- **Task to carry out**
All pictures are to be omitted while the lines starting at the line with "This screenshot has height=198, width=291." and ending at the line with "Task: Click the private key file path field" in the material below are retyped exactly, both ends included.

- **Data records**
★ ★ ★ ★ ★

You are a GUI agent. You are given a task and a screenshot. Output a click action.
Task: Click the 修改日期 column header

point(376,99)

★ ★ ★ ★ ★

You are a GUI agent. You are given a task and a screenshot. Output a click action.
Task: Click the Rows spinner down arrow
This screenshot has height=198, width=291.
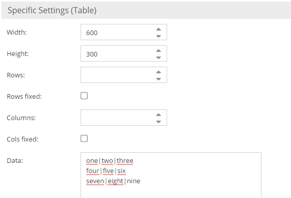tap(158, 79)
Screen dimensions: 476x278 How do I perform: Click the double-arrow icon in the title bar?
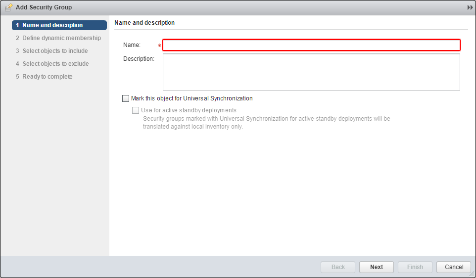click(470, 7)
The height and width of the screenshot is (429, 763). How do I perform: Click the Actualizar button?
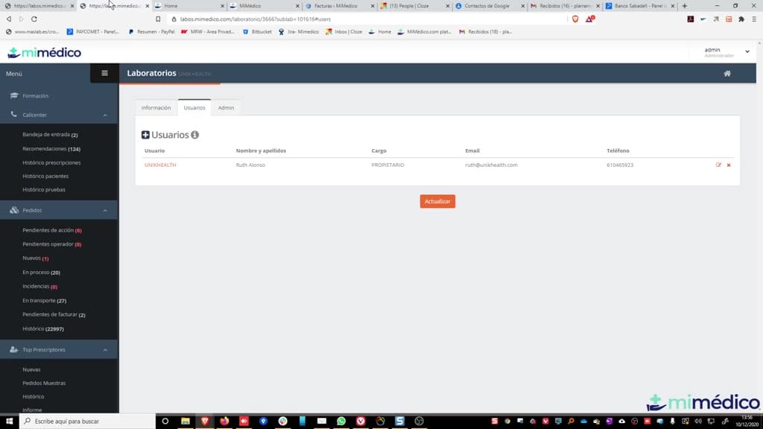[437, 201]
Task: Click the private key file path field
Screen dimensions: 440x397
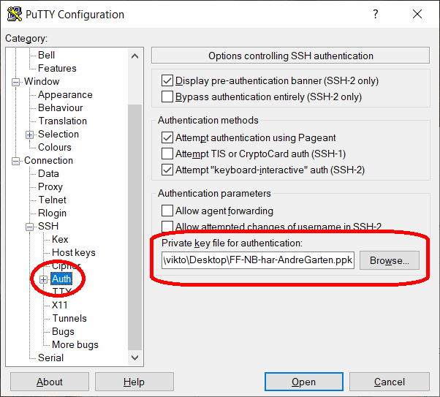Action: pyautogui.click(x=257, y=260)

★ ★ ★ ★ ★

- **Result for this task**
This screenshot has height=198, width=291.
tap(158, 79)
Screen dimensions: 476x278 How do I perform: Click the double-arrow icon in the title bar?
click(470, 7)
The height and width of the screenshot is (429, 763). How do I perform: Click the Actualizar button?
[437, 201]
Task: Click the private key file path field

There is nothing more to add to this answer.